Reproduce the portion of the Kyle McKinstry biography below starting with "Kyle McKinstry (born" and going on through "fixing in 2020.".

───── Provided passage ─────

Kyle McKinstry (born 26 August 1986) is a Northern Irish professional darts player who is currently serving an eight-year ban from the sport after admitting to match fixing in 2020.

Career

In 2017, McKinstry won the Hal Masters and the Northern Ireland Open. He qualified for the 2018 BDO World Darts Championship as number 17 in the BDO rankings, but he lost 3–2 to Richard Veenstra in the first round. The following year, he qualified for the tournament once again, and has beaten Chris Landman 3–2 in the first round, David Cameron 4–3 in the second round and losing to Glen Durrant 5–2 in the Quarter Finals.

In 2020, McKinstry debut of the 2020 UK Open has beaten Fallon Sherrock in the first round, Jason Heaver in the second round, Stephen Burton in the third round, Bradley Brooks in the forth round, Martin Schindler in the fifth round and losing to Dimitri Van den Bergh 10–8 in the Sixth Round. In August 2020, McKinstry and Wessel Nijman were suspended for match-fixing during Modus Live League games. McKinstry was eventually served with an eight-year ban from the sport following the DRA inquiry.

───── Dataset excerpt ─────

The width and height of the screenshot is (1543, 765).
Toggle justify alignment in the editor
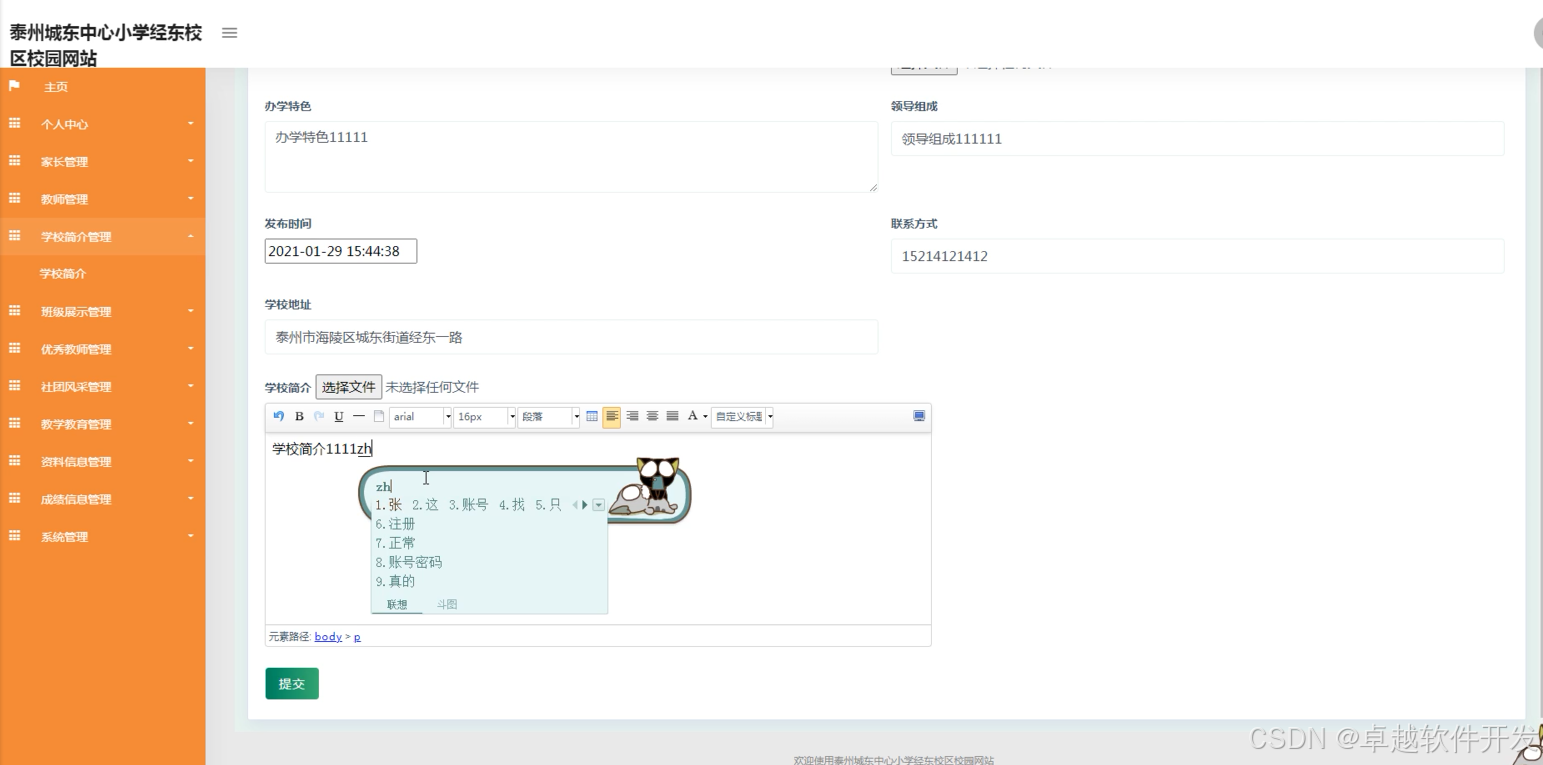pos(672,417)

─────

→ **Solution to the problem**
Kyle McKinstry (born 26 August 1986) is a Northern Irish professional darts player who is currently serving an eight-year ban from the sport after admitting to match fixing in 2020.